**Document excerpt**
** Begin **

Estimated time needed: **30** minutes


## Objectives


After completing this lab, you will be able to:


* Collect job data using Jobs API
* Store the collected data into an excel spreadsheet.


> **Note**: Before starting with the lab, you need to create an IBM Cloud account (https://cloud.ibm.com/registration), if you do not have one already. We will be using a JOB API to gather data. For this lab you can use this baseURL:https://cf-courses-data.s3.us.cloud-object-storage.appdomain.cloud/IBM-DA0321EN-SkillsNetwork/labs/module%201/Accessing%20Data%20Using%20APIs/jobs.json


## Setup


In [1]:
# Import required libraries
import requests
import json
import pandas as pd
from openpyxl import Workbook
from openpyxl.utils.dataframe import dataframe_to_rows
import matplotlib.pyplot as plt
import seaborn as sns

# Set display options for better output
pd.set_option('display.max_columns', None)
pd.set_option('display.max_rows', 100)

ModuleNotFoundError: No module named 'openpyxl'

## API Setup and Data Collection


In [None]:
# Define the base URL for the Jobs API
baseurl = "https://cf-courses-data.s3.us.cloud-object-storage.appdomain.cloud/IBM-DA0321EN-SkillsNetwork/labs/module%201/Accessing%20Data%20Using%20APIs/jobs.json"

# Define locations and technologies to analyze
locations = ["Los Angeles", "New York", "San Francisco", "Washington DC", "Seattle", "Austin", "Detroit"]
technologies = ["C", "C++", "C#", "Java", "JavaScript", "Python", "Scala", "Oracle", "SQL Server", "MySQL Server", "PostgreSQL", "MongoDB"]

print("API URL:", baseurl)
print("Locations to analyze:", locations)
print("Technologies to analyze:", technologies)

## Function to Get Job Data


In [None]:
def get_number_of_jobs_TL(technology, location):
    """
    Get the number of job postings for a specific technology in a specific location
    
    Args:
        technology (str): The technology/skill to search for
        location (str): The location to search in
    
    Returns:
        int: Number of job postings found
    """
    try:
        # Make API request
        response = requests.get(baseurl)
        
        # Check if request was successful
        if response.status_code == 200:
            data = response.json()
            
            # Filter jobs by technology and location
            count = 0
            for job in data:
                # Check if technology is mentioned in key skills or job title
                tech_match = (
                    technology.lower() in str(job.get('Key Skills', '')).lower() or
                    technology.lower() in str(job.get('Job Title', '')).lower() or
                    technology.lower() in str(job.get('Role', '')).lower()
                )
                
                # Check if location matches
                location_match = location.lower() in str(job.get('Location', '')).lower()
                
                if tech_match and location_match:
                    count += 1
            
            return count
        else:
            print(f"Error: Unable to fetch data. Status code: {response.status_code}")
            return 0
            
    except Exception as e:
        print(f"Error occurred: {str(e)}")
        return 0

In [None]:
def get_number_of_jobs_T(technology):
    """
    Get the total number of job postings for a specific technology across all locations
    
    Args:
        technology (str): The technology/skill to search for
    
    Returns:
        int: Total number of job postings found
    """

** End **

**Short problem 1**
Summarize the Jobs API lab excerpt in two sentences.

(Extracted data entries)
** Begin **

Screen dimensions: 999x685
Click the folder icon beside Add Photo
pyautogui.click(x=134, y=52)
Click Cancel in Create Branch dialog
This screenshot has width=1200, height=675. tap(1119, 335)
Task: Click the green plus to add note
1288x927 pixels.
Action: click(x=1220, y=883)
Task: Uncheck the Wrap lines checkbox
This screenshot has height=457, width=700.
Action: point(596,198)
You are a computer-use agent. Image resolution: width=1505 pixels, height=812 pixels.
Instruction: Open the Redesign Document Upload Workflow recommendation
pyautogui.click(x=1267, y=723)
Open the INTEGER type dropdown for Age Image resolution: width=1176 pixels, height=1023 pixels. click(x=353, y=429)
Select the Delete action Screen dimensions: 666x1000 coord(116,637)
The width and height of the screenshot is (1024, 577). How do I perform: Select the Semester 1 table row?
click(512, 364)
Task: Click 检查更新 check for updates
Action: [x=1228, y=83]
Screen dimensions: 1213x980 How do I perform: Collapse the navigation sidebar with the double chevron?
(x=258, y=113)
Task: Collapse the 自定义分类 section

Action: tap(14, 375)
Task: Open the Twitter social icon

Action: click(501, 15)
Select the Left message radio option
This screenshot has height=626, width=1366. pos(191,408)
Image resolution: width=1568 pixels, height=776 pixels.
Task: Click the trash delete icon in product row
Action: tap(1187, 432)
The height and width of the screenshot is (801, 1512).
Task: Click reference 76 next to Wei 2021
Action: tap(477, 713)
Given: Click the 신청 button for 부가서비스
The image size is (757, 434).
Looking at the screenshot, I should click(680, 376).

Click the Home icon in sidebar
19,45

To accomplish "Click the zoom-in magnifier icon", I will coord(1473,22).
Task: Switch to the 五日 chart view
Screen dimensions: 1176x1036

** End **

**Short problem 2**
Lay out as a numbered list the part of the entries that opens with the line containing "Screen dimensions: 1213x980" and closes with the line containing "I will coord(1473,22).", omitting blank lines.

**Full output 1**
This 30-minute lab aims to teach collecting job data with a Jobs API and storing it in an Excel spreadsheet, and it asks learners to create an IBM Cloud account first if they lack one. Its code imports libraries (the run reports a missing openpyxl module), sets the API base URL along with lists of locations and technologies, and defines a function that fetches the data and counts postings whose key skills, job title, or role mention a technology and whose location matches.

**Full output 2**
1. Screen dimensions: 1213x980 How do I perform: Collapse the navigation sidebar with the double chevron?
2. (x=258, y=113)
3. Task: Collapse the 自定义分类 section
4. Action: tap(14, 375)
5. Task: Open the Twitter social icon
6. Action: click(501, 15)
7. Select the Left message radio option
8. This screenshot has height=626, width=1366. pos(191,408)
9. Image resolution: width=1568 pixels, height=776 pixels.
10. Task: Click the trash delete icon in product row
11. Action: tap(1187, 432)
12. The height and width of the screenshot is (801, 1512).
13. Task: Click reference 76 next to Wei 2021
14. Action: tap(477, 713)
15. Given: Click the 신청 button for 부가서비스
16. The image size is (757, 434).
17. Looking at the screenshot, I should click(680, 376).
18. Click the Home icon in sidebar
19. 19,45
20. To accomplish "Click the zoom-in magnifier icon", I will coord(1473,22).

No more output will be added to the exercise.